Peru’s Highest Court Rules Against EC

 

Peru’s Constitutional Court (Tribunal Constitucional) has stopped the Ministry of Health’s free distribution of EC in a decision issued on October 22nd. In addition, this decision requires local distributors of EC to add a warning to the package insert stating that this product could cause an abortion.

 

The Court has decided on a case brought to them by a non-profit advocacy group in 2004. The decision released last week states that the Ministry of Health failed to adequately prove “the inexistence of the abortifacient effect, the inhibition of the implantation of the fertilized ovum in the endometrium.” The Court therefore concluded that EC could in fact cause an abortion, in violation of Peru’s constitutional protection of life.

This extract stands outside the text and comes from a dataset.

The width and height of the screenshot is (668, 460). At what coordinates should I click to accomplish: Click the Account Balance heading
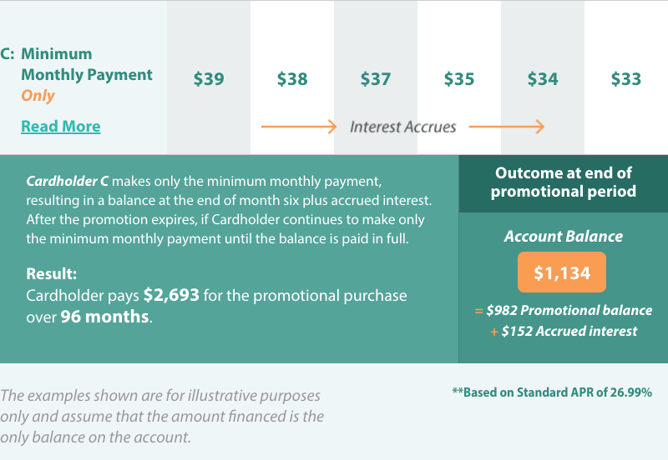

This decision contradicts the Mechanism of Action Fact Sheet issued by ICEC and the International Federation of Gynecology and Obstetrics issued in October 2008, as well as the World Health Organization’s Fact Sheet on Levonorgestrel-alone EC. Both these statements summarize a growing body of scientific literature that shows that delaying or preventing ovulation is the most likely and perhaps only mechanism by which EC effectively prevents pregnancy.

 

The decision means that the Ministry of Health cannot distribute EC for free through its public clinics. EC can still be sold in Peru, but only with a warning stating that it might cause an abortion.

 

The Court cited the US FDA website as well as drug labeling for Plan B and several other EC products as evidence that EC may prevent the implantation of a fertilized egg. It is clear that drug labeling is playing a key role in these cases, and it is unfortunate that many levonorgestrel-alone EC products carry labels that do not reflect current science.

 

This Peru case is very similar to ones in Ecuador and Chile, and may represent a trend towards protecting the rights of the “conceived” using weak science as a strategy to limit access to EC. Clearly, some Latin American courts are now considering that life begins at conception and not at implantation.  Along the same lines, efforts have been launched in several states in the US to “protect life from the beginning of biological development.”